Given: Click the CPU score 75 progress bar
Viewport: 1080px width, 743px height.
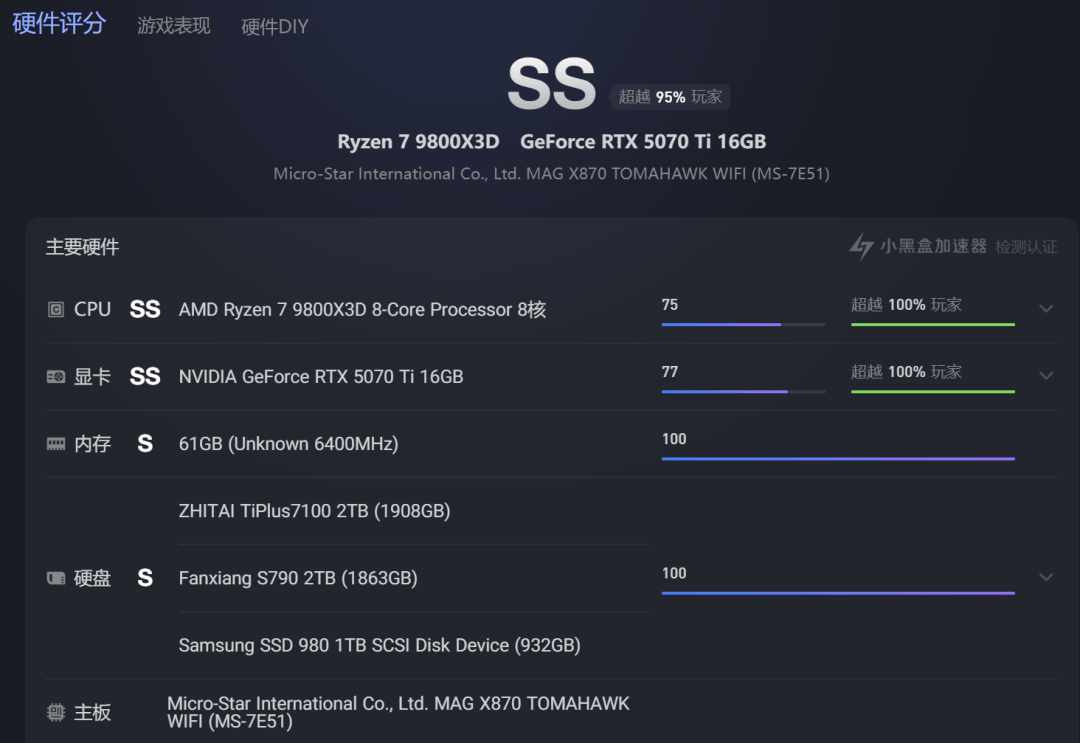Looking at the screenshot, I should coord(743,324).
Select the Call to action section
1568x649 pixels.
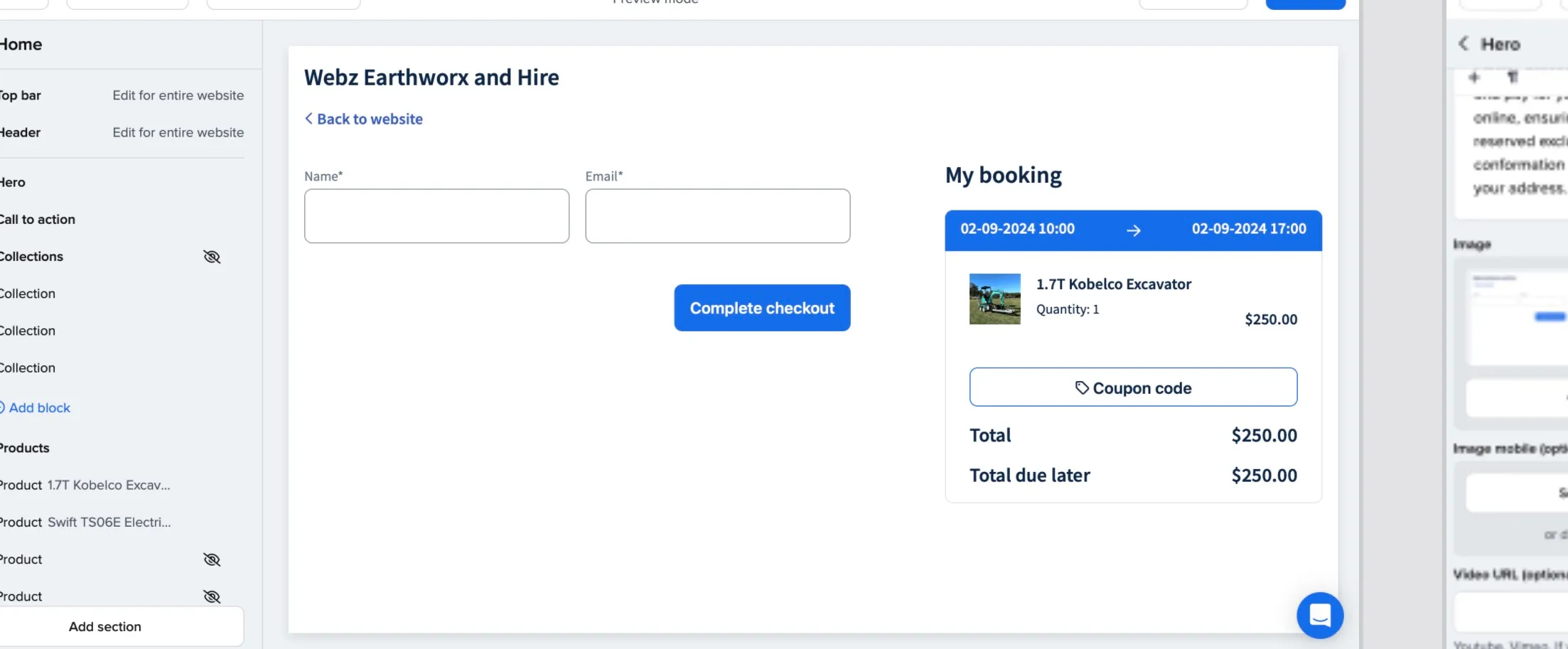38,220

##########

Gather every line from the entries above that contains the string "width", treating uppercase and lowercase letters as different.

Viewport: 1080px width, 743px height.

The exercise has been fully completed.